La maison des sorcières rend hommage aux victimes
Place de l’Église, la maison des Sorcières (Haxahus) a récemment rouvert ses portes (elle sera ouverte aux visiteurs jusqu’au 26 octobre prochain, consulter les horaires) ! Les salles de cette belle demeure, devenue musée, présentent sur trois étages la quarantaine de procès en sorcellerie tenus dans la commune entre la fin du XVIe et la fin du XVIIe siècle.
Effrayant, comme la pensée unique, le manque de tolérance, l’exclusion ont, littéralement, tué toutes ces femmes. Car si la figure de la sorcière telle qu’on la perçoit aujourd’hui (et pas seulement lors de la fête d’Halloween – enfin, je veux dire : de Samain) est plutôt sympa et même rigolote, on revient de loin.
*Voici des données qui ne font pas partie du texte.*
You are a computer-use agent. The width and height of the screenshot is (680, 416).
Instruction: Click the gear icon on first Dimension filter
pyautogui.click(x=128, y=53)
En retrouvant l’air libre, on grimace un peu. Il n’est pas très glorieux, le souvenir de cette société en crise, marquée par la peur de l’autre, dont les membres, obsédés par l’ordre public, étaient si prompts à croire n’importe quelle fausse nouvelle, si prompts à condamner… Et puis, on secoue la tête, on toussote un peu, on se rassure, un peu sottement. On murmure :
« Heureusement, de nos jours… »
De nos jours… quoi ?
« De nos jours, enfin, on est quand même plus civilisé. » On prend un grand bol d’air et on se plonge dans l’admiration du vignoble. Tiens, on s’offrira tout à l’heure un verre du célèbre gewurztraminer de Bergheim. Mais d’abord, on ferait bien la balade sur le chemin des remparts ? C’est une petite trotte de deux kilomètres. On saluera la tour Deiss, celle de la Poudrière… et allez, même celle des Sorcières, mais, quand même, avec un petit pincement au cœur.